● PASSAGE GIVEN
==================================================
# somewhat chronalogical landscape pics



## viper8u2 (Sep 17, 2003)

Hello,

It will be 4 years this year since we moved in. every year we have been doing more and more.

Boulders
plantings
spaded trees
deck
irrigation and seed last fall

I meant to take some overall shots of how things look right now, its been raining the last 3 days here.

will update when I get some more pics

Mike

http://www.letsrace.com/landscapeweb/index.htm


----------



## jodyand (Sep 16, 2003)

Mike you have a very nice place and it looks like you done alot. When i pulled up your first set of pictures i wondered if you was going to put up something for that doorway to know where. (Watch it that first step is a dozy) But as i went on i see you added a very nice deck.


----------



## farmallmaniac (Feb 16, 2004)

I just looked at some of the pictures and I have to say you have a mighty fine place. I would love to own that house. Good job you have done.
Ryan


----------



## viper8u2 (Sep 17, 2003)

Thanks Jody,

As you can imagine, it was fun to tell my buddies the beer was on the deck, hehehe.

Yeah that thing was a pain to build solo, first time i ever built one, sure have learned alot being in this house. My last house I didnt do anything. 

Now the womans got all kinds of plans

Owell,

Thanks

Mike


----------



## aegt5000 (Feb 22, 2004)

Mike…

Thanks for all the great pic’s. The house has come a long way since 
you started and the pic’s really tell the story well. You have done a
terrific job with the landscaping and deck and turned what started out
as a very plain site into the envy of the neighborhood. 

I only have one question.
==================================================
● DATASET RECORDS
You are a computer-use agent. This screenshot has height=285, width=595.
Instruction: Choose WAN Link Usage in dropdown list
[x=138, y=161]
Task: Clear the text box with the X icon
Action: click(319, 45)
==================================================
● WORK TO BE COMPLETED
In the landscape pictures thread, what work does Mike say was done last fall? You can set the material aside.

● REPLY TO THE EXERCISE
Irrigation and seed.